Giant worms may have hidden beneath the ancient seafloor to ambush prey

Trace fossils may be evidence of predatory behavior similar to modern bobbit worms

illustration of ancient bobbit worms

Like modern bobbit worms, ancient worms may have dug holes in the seafloor to lie in wait before attacking prey (illustrated), a new study suggests.

Y-Y. Pan et al./Scientific Reports 2021

Around 20 million years ago, giant ocean worms may have burrowed into the seafloor and burst forth like the space slug from Star Wars to ambush unsuspecting fish.

Ancient underground lairs left behind by these animals appear in rocks from coastal Taiwan. Researchers report this January 21 in Scientific Reports. The diggers may have been analogs of modern bobbit worms (Eunice aphroditois). Those worms are known for burying themselves in sand to surprise and strike their prey.

The burrows are trace fossils.
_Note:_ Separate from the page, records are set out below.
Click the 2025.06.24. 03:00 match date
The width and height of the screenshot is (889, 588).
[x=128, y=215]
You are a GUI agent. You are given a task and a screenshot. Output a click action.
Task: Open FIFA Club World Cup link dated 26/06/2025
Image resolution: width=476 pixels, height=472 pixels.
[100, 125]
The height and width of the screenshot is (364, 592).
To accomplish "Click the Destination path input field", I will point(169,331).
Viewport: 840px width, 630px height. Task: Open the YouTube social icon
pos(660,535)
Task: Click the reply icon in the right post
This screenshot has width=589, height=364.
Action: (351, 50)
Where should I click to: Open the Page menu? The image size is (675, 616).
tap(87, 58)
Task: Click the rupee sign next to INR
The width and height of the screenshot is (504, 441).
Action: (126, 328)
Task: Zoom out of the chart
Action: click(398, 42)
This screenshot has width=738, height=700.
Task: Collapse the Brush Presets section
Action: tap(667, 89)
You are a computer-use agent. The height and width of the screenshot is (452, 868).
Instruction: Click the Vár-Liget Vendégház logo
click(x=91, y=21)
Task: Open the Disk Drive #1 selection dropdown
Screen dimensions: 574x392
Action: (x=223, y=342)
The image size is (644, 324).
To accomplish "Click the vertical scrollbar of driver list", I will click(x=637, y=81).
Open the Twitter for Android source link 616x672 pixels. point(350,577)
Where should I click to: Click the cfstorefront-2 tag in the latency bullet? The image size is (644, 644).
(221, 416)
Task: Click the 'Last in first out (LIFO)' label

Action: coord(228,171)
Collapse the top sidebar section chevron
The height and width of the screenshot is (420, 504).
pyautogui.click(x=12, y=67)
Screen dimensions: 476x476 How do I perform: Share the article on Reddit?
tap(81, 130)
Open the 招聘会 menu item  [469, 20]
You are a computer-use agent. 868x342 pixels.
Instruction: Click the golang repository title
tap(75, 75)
This type of fossil includes things such as footprints and fossilized poop. They provide evidence of animal activity preserved in the geologic record. The newly reported fossils were first spotted in 2013. Masakazu Nara found them at Taiwan’s Badouzi promontory. Nara is a paleontologist at Kochi University in Japan. More of these fossils turned up later amid the otherworldly rock structures of Yehliu geopark. This is a popular tourist attraction in Taiwan. It was once a shallow ocean ecosystem 20 million to 22 million years ago.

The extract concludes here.